REPORT OF THE AUDIT COMMITTEE

          The following is the report of the Audit Committee with respect to the
Company's audited financial statements for the 2004 fiscal year.

          The Audit Committee oversees the Company's financial reporting process
on behalf of the Board of Directors. The Audit Committee's activities are
governed by a written charter adopted by the Board of Directors.

          Management has the primary responsibility for the Company's financial
statements and the reporting process, including the system of internal controls.
The independent auditors audit the annual financial statements prepared by
management and express an opinion on the conformity of those financial
statements with accounting principles generally accepted in the United States.
The Audit Committee monitors these processes.

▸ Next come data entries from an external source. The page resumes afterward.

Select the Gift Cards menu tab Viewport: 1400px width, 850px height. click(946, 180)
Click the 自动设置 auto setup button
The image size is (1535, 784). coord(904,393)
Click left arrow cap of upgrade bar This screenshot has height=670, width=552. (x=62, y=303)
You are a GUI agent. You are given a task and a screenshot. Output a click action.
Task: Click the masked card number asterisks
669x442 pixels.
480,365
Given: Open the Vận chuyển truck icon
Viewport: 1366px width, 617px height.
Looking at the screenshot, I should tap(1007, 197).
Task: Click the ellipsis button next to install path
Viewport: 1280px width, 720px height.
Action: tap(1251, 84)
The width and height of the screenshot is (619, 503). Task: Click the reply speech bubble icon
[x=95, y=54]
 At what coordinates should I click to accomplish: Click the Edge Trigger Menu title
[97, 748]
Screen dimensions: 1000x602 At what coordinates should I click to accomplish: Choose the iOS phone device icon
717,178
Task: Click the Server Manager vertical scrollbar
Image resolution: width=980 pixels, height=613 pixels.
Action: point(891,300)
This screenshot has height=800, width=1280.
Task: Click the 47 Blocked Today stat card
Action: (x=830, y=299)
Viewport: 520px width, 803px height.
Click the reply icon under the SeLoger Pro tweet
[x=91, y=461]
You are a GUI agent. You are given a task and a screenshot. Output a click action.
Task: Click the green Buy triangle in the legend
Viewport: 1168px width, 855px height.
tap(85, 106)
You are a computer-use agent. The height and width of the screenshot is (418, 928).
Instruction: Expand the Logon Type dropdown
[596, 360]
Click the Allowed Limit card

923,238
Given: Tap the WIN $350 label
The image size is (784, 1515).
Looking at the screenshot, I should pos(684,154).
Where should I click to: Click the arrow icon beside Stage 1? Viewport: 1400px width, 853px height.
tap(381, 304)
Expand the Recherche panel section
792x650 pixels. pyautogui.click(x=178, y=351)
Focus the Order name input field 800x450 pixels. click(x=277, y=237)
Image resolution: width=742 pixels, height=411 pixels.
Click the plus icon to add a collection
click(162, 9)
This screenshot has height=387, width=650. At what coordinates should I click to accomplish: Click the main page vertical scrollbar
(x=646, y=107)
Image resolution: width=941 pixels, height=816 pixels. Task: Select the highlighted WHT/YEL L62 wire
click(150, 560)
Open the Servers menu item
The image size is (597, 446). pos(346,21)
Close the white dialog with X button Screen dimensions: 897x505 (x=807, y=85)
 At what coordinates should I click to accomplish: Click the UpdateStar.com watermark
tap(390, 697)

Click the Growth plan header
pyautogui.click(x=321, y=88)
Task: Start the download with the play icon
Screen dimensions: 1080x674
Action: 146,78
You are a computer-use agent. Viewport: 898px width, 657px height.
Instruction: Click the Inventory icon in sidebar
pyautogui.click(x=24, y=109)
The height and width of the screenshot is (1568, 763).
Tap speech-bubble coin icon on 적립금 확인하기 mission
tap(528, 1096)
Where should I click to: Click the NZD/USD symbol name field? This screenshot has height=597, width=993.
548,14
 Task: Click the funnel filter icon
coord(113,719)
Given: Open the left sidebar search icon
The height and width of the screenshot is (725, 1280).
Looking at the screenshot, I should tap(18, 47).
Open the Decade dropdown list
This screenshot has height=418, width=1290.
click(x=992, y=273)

          In this context, the Audit Committee met and held discussions with
management and the independent auditors. Management represented to the Audit
Committee that the Company's financial statements were prepared in accordance
with accounting principles generally accepted in the United States, and the
Audit Committee reviewed and discussed the audited financial statements with
management and the independent auditors, including a discussion of the quality,
not just the acceptability, of the accounting principles, the reasonableness of
specific judgments and the clarity of disclosures in the financial statements.
The Audit Committee also discussed with the independent auditors such other
matters as are required to be discussed with the Audit Committee under generally
accepted auditing standards.

          In addition, the independent auditors provided the Audit Committee
with the written disclosures and letters required by Independence Standards
Board Standard No. 1 (Independence Discussions with Audit Committees) related to
the auditors' independence. The Audit Committee discussed with the independent
auditors the auditors' independence from the Company and its management and
considered the compatibility of non-audit services with the auditors'
independence.

          The Audit Committee discussed with the Company's financial management
and independent auditors the overall scope and plans for the audit. The Audit
Committee also met with the independent auditors, with and without management
present, to discuss the results of the examinations, their evaluation of the
Company's internal controls and the overall quality of the Company's financial
reporting. In addition, the Audit Committee considered other areas of its
oversight relating to the financial reporting process that it determined
appropriate.

          Based on the reviews and discussions referred to above, the Audit
Committee recommended to the Board of Directors, and the Board of Directors
approved, that the audited financial statements be included in the Company's
Annual Report on Form 10-K for the year ended December 31, 2004 filed with the
SEC.

                                 AUDIT COMMITTEE
                                  James O'Brien (Chairman)
                                  Robert J. Ruben
                                  H. Sean Mathis

                                       16


INDEPENDENT PUBLIC ACCOUNTANTS

          On May 18, 2004, the Audit Committee was advised by its independent
auditors, Grant Thornton LLP ("Grant Thornton"), that they declined to stand for
reelection as the Company's independent auditors. On July 15, 2004 the Company
announced that the Audit Committee appointed Plante & Moran, PLLC ("Plante") as
its independent auditors, replacing Grant Thornton.

          Grant Thornton's reports on our consolidated financial statements for
each of the years ended December 31, 2003 and 2002 contained no adverse opinion
or disclaimer of opinion and were not qualified or modified as to uncertainty,
audit scope or accounting principles except that the 2003 Audit Report expressed
substantial doubt about the Company's ability to continue as a going concern.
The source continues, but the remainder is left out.